Work to be completed
Give the entries again exactly, every one of them.

☆ ☆ ☆ ☆ ☆

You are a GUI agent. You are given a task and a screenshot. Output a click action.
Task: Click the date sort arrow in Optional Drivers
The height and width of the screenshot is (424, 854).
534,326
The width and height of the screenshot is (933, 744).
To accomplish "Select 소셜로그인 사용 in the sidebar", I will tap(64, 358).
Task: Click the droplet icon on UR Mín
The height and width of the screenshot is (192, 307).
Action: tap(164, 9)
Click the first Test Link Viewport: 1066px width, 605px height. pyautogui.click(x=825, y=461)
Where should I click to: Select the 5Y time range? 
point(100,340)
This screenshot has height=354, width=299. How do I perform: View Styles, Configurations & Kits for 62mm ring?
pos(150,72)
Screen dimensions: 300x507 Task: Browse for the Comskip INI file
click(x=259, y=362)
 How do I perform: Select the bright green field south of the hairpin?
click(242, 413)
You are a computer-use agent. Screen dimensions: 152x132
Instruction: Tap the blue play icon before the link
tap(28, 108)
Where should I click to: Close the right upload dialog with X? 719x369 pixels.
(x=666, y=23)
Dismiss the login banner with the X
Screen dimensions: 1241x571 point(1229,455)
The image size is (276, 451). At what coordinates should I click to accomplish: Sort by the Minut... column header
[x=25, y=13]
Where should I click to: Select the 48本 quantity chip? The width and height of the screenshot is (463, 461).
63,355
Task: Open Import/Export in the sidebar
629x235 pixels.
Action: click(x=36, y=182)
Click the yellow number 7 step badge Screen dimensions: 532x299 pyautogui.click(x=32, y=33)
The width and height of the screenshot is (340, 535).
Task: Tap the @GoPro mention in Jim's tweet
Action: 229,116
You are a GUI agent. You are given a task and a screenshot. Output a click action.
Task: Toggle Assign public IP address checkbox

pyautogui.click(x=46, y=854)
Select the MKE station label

☆ ☆ ☆ ☆ ☆

Response to this exercise
You are a GUI agent. You are given a task and a screenshot. Output a click action.
Task: Click the date sort arrow in Optional Drivers
The height and width of the screenshot is (424, 854).
534,326
The width and height of the screenshot is (933, 744).
To accomplish "Select 소셜로그인 사용 in the sidebar", I will tap(64, 358).
Task: Click the droplet icon on UR Mín
The height and width of the screenshot is (192, 307).
Action: tap(164, 9)
Click the first Test Link Viewport: 1066px width, 605px height. pyautogui.click(x=825, y=461)
Where should I click to: Select the 5Y time range? 
point(100,340)
This screenshot has height=354, width=299. How do I perform: View Styles, Configurations & Kits for 62mm ring?
pos(150,72)
Screen dimensions: 300x507 Task: Browse for the Comskip INI file
click(x=259, y=362)
 How do I perform: Select the bright green field south of the hairpin?
click(242, 413)
You are a computer-use agent. Screen dimensions: 152x132
Instruction: Tap the blue play icon before the link
tap(28, 108)
Where should I click to: Close the right upload dialog with X? 719x369 pixels.
(x=666, y=23)
Dismiss the login banner with the X
Screen dimensions: 1241x571 point(1229,455)
The image size is (276, 451). At what coordinates should I click to accomplish: Sort by the Minut... column header
[x=25, y=13]
Where should I click to: Select the 48本 quantity chip? The width and height of the screenshot is (463, 461).
63,355
Task: Open Import/Export in the sidebar
629x235 pixels.
Action: click(x=36, y=182)
Click the yellow number 7 step badge Screen dimensions: 532x299 pyautogui.click(x=32, y=33)
The width and height of the screenshot is (340, 535).
Task: Tap the @GoPro mention in Jim's tweet
Action: 229,116
You are a GUI agent. You are given a task and a screenshot. Output a click action.
Task: Toggle Assign public IP address checkbox

pyautogui.click(x=46, y=854)
Select the MKE station label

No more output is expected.